▶ [Exercise goal] Reproduce the records from the line containing "343x173 pixels. At" through the end of the records, inclusive, keeping the requests and raising every coordinate in the answers by 70. Leave the pictures out of your answer.

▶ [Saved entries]
+++

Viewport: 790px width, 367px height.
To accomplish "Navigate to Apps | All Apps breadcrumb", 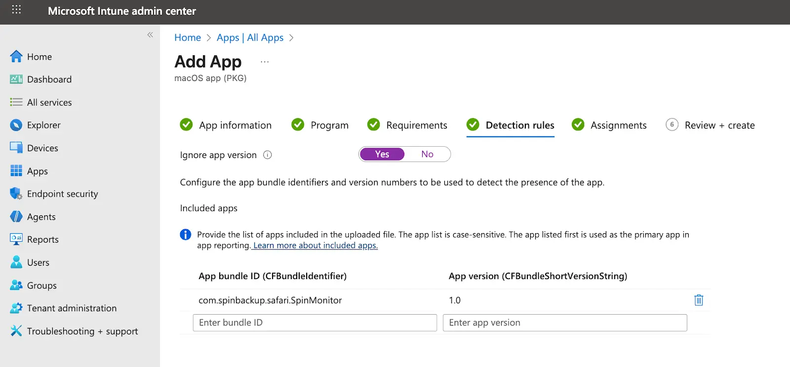I will [250, 38].
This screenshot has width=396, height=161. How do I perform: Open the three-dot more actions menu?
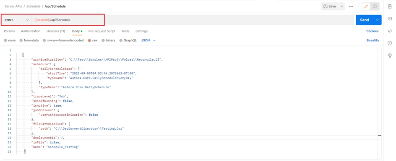[351, 7]
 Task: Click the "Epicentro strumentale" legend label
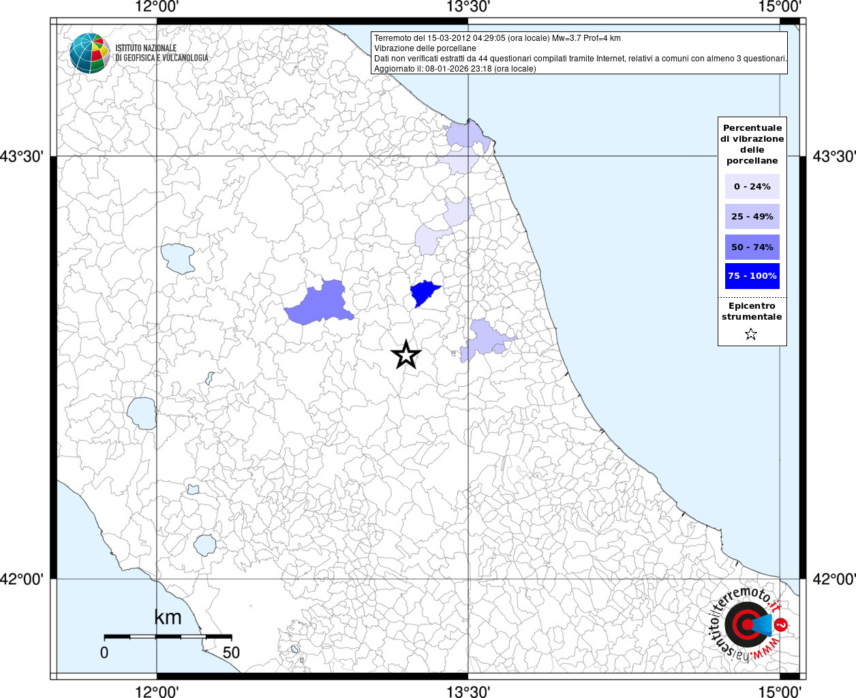coord(752,312)
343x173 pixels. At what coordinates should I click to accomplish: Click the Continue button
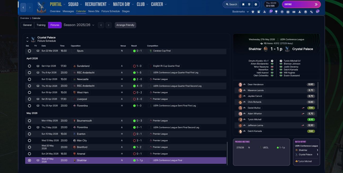(301, 4)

+++

▶ [Exercise response]
343x173 pixels. At what coordinates should I click to accomplish: Click the Continue button
(371, 74)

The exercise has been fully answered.